─── Available data ───

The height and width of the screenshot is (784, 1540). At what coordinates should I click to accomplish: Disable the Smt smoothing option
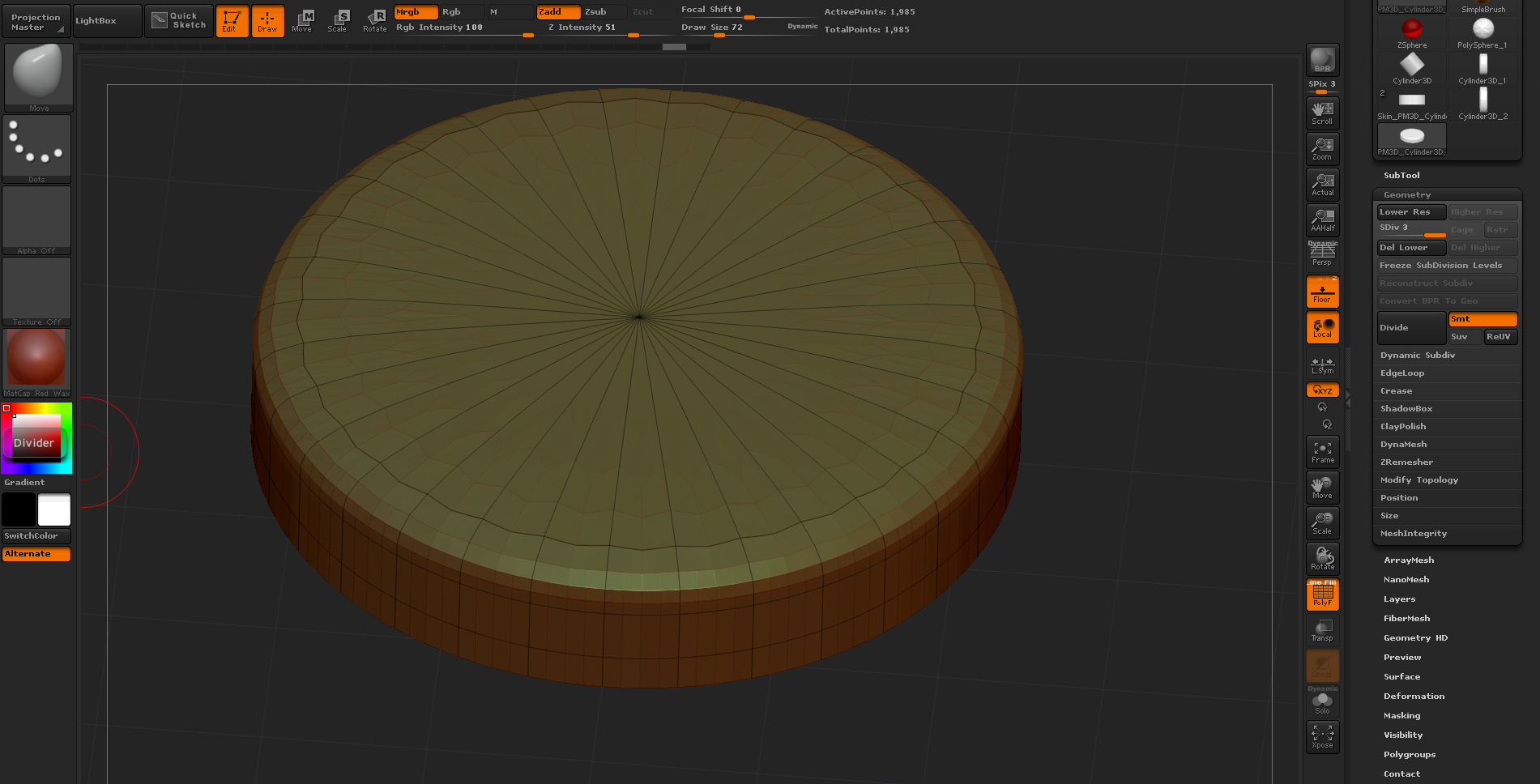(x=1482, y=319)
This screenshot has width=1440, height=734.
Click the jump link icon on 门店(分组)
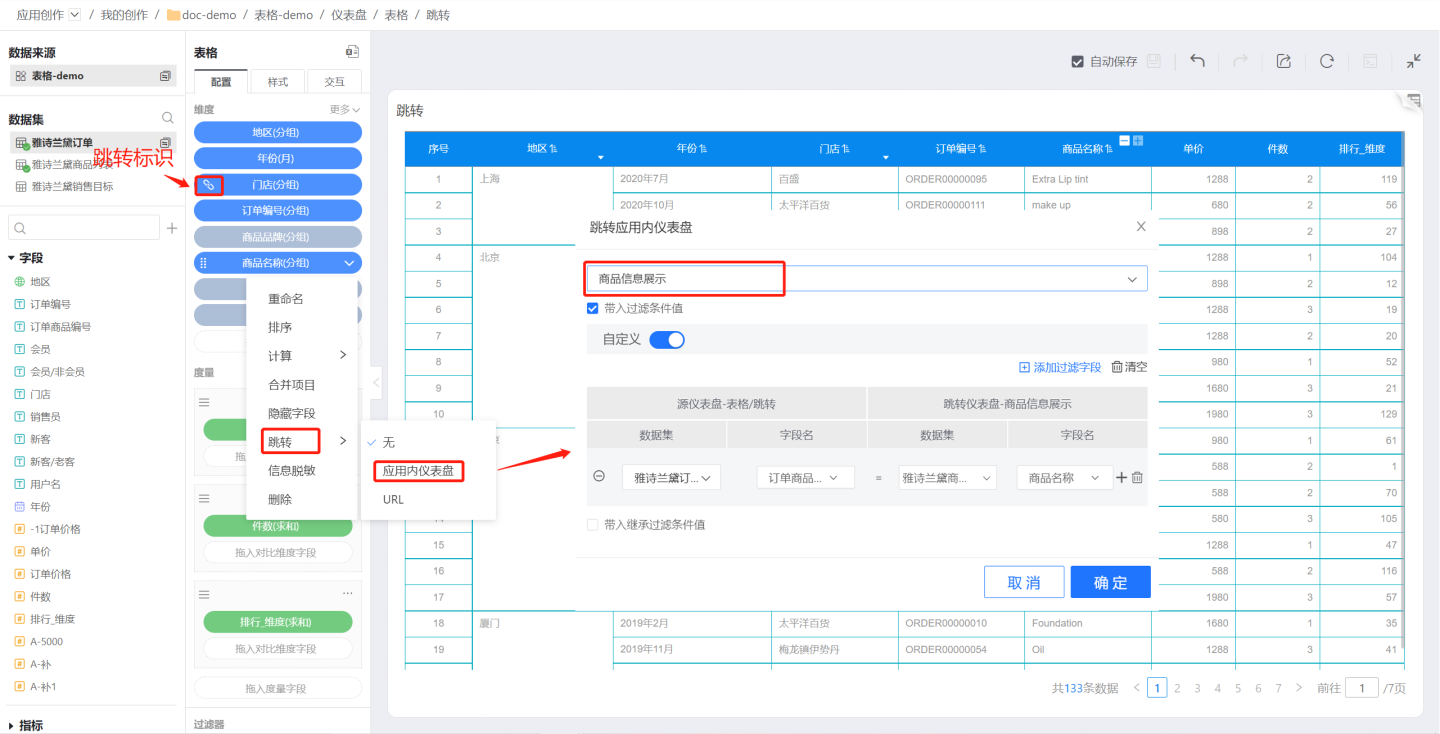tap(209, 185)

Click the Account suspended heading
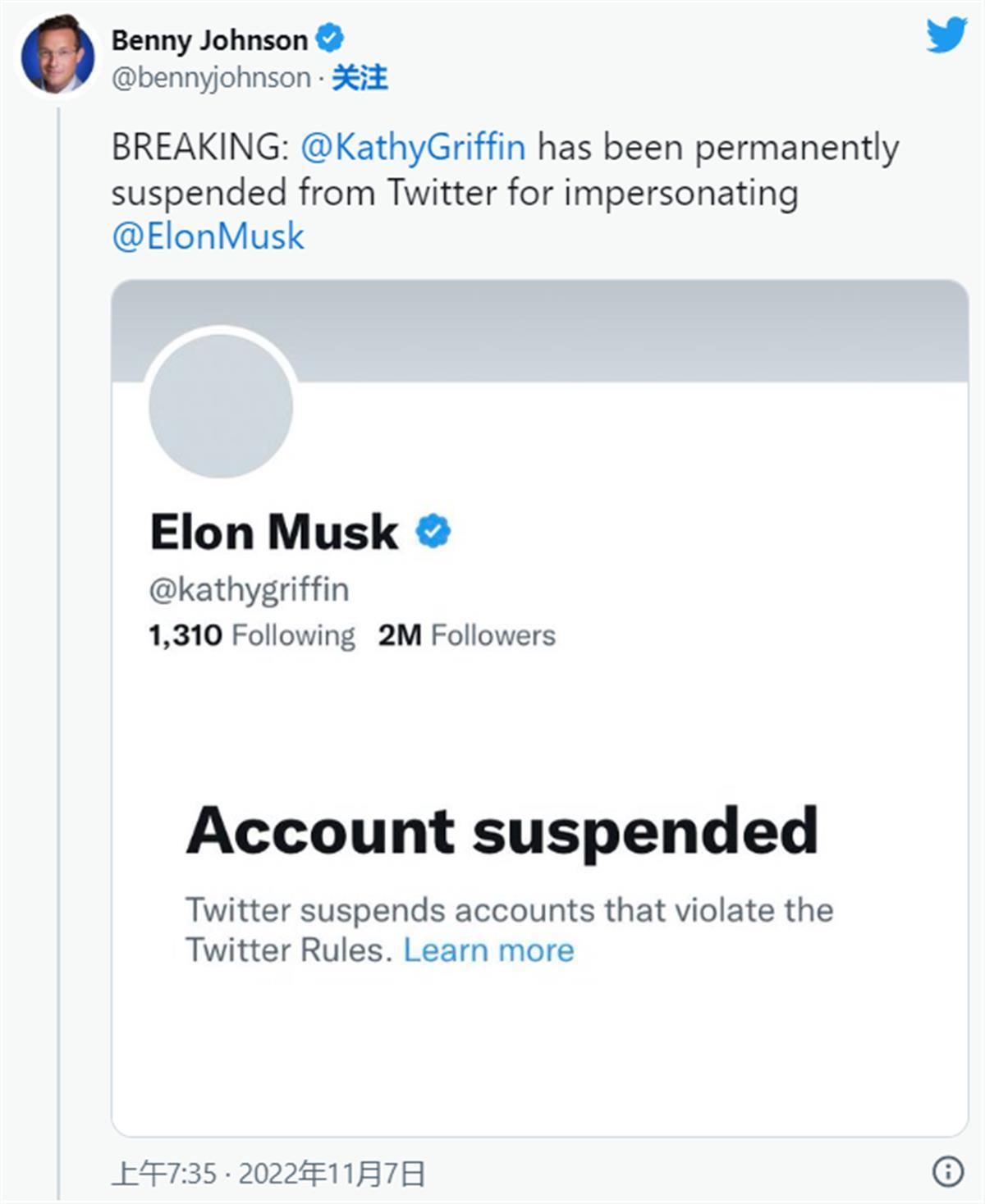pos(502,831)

───

** Your assignment **
Omitting all pictures, copy the preceding entries without any alteration.

** Expected answer **
The height and width of the screenshot is (784, 1540). At what coordinates should I click to accomplish: Disable the Smt smoothing option
(x=1482, y=319)
This screenshot has width=1440, height=734.
Click the jump link icon on 门店(分组)
tap(209, 185)

Click the Account suspended heading
pos(502,831)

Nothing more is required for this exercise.